It really is tough. I have said that. And it’s tough because she’s like a 40 year old in a 12 year old body. Seriously. The answer is never good enough then she talks it out loud to herself and comes to the conclusion her father wouldn’t do that. Which is hard for me. For what has really happened the kid is so well adjusted. She’s got a dad who does love her, a stepmother who loves her, and a mom who loves her and she knows M does too. And her parents still get along and are kind to each other . It’s what you hope for in divorce. I don’t want all I strived for to be spoiled for her.

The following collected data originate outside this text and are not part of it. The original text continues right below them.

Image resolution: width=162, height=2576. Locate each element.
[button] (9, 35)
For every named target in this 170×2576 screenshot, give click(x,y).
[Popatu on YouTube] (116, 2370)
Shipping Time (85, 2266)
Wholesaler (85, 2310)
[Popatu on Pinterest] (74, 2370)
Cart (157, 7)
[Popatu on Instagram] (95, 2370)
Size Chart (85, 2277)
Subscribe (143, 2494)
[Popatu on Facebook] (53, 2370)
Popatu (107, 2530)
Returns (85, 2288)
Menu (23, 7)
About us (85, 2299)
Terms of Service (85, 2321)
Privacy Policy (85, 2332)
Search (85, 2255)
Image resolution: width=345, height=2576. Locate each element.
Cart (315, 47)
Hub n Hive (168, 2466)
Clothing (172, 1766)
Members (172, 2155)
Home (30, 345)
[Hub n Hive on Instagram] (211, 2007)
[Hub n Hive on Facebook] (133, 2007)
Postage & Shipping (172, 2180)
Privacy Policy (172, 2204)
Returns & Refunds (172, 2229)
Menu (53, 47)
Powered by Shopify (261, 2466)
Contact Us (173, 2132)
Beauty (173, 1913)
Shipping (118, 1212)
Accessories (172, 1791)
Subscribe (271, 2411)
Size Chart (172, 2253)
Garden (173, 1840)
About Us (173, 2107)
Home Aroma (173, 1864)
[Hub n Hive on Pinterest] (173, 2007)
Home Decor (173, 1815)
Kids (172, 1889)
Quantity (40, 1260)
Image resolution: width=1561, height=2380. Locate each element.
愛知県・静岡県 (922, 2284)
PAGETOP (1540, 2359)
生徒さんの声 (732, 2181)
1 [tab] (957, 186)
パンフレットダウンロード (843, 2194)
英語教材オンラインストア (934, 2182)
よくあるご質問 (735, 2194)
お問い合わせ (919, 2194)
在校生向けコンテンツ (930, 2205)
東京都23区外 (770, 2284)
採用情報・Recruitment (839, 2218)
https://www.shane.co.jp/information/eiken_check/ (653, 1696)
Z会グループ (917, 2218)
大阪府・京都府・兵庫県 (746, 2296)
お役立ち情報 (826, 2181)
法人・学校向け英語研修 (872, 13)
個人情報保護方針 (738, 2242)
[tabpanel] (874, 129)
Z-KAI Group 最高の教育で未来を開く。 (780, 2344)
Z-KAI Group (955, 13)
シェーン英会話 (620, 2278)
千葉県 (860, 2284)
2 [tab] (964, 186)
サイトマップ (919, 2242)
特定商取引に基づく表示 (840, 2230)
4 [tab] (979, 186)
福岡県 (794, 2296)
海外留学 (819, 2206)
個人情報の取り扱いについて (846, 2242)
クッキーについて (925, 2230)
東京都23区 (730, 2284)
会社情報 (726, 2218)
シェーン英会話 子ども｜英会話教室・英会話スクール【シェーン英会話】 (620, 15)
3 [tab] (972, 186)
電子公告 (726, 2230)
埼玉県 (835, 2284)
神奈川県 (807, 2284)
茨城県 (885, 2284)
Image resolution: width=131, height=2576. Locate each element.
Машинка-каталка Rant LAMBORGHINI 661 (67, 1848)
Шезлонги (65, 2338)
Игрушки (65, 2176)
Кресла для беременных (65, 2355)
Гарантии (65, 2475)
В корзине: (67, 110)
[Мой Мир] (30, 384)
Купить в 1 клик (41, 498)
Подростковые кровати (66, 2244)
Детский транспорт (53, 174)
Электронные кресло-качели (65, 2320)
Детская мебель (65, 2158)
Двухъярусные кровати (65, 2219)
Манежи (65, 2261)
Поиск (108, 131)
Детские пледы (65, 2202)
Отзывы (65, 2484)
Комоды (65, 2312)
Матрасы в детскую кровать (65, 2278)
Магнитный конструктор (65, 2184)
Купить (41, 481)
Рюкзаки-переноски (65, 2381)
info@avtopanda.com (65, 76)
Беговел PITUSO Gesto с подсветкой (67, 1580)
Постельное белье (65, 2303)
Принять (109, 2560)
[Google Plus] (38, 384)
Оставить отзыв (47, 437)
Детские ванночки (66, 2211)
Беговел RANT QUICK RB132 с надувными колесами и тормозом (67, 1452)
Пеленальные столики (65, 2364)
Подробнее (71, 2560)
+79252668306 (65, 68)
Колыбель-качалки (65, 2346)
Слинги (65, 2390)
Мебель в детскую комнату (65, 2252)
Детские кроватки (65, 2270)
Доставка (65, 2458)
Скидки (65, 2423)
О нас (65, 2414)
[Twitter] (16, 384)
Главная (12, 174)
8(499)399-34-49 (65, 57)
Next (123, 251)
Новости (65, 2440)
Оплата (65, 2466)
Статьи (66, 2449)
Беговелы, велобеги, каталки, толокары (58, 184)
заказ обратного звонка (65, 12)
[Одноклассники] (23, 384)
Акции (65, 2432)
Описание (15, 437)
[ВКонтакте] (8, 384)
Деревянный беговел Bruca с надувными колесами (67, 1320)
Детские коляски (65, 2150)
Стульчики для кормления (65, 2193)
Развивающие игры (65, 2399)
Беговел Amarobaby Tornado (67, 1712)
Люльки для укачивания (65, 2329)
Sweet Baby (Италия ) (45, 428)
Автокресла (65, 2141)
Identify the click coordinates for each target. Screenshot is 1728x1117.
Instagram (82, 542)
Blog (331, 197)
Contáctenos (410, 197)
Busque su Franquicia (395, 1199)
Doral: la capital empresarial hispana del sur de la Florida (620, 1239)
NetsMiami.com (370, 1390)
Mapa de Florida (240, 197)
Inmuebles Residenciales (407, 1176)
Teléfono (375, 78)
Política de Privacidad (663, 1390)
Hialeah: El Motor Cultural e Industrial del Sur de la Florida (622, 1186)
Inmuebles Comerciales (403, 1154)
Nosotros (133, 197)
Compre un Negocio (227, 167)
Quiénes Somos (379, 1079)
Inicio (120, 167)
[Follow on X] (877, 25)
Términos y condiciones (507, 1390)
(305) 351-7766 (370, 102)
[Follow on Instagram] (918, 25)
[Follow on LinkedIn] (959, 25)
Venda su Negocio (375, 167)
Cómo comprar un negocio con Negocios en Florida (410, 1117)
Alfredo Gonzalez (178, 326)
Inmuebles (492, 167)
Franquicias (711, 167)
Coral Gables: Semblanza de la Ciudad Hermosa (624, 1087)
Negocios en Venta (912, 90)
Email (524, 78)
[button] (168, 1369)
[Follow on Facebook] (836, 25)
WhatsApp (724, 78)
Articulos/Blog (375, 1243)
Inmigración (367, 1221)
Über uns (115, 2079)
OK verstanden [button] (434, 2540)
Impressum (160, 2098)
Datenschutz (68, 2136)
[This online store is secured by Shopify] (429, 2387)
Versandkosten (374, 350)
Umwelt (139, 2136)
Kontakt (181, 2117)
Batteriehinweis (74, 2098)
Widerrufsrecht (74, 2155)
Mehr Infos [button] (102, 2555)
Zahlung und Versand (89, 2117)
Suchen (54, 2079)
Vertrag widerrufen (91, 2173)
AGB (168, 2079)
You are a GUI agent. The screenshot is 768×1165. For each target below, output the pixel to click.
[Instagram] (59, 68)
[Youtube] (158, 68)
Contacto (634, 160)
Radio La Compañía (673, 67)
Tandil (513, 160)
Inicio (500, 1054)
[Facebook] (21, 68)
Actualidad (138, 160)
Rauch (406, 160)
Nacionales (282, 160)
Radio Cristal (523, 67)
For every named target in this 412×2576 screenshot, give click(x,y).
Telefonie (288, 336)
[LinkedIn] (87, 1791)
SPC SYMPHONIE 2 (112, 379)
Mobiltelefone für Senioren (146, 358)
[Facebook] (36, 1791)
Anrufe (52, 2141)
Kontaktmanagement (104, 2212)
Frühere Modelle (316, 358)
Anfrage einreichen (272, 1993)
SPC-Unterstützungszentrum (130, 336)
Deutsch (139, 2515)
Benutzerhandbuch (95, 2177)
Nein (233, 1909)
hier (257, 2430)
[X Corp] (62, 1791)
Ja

On a different note..... I am pleasantly surprised by M’s actions lately. He invited me everywhere and wants to spend lots of time with me and us. He invited me to his house do a BBQ today and a friends party saturday. I’ll have D11 tomorrow and he has his son both days. Then we go away together. He has been bulges inclusive of us and will spend most of his kid-time with us/me. Friday night D11 is having a friend sleep over my house. He will have Friday together with his son. I of course work. It’s been really nice. In 2 weeks, he will be going away and kind of off the grid. I’ll be in the Nash for a few of those days at a bachelorette party! D11 will be away. And as excited as he is to have this solo vacay he does say legit he wished I could have made it. I guess we are settling in nicely.
I still have insecurities about how I am in a relationship. I am really trying to keep them in check. I need to dig deep for that self confidence and know I am a catch. I am imperfect, but I’ve got a lot to offer. And I need to carry that with confidence.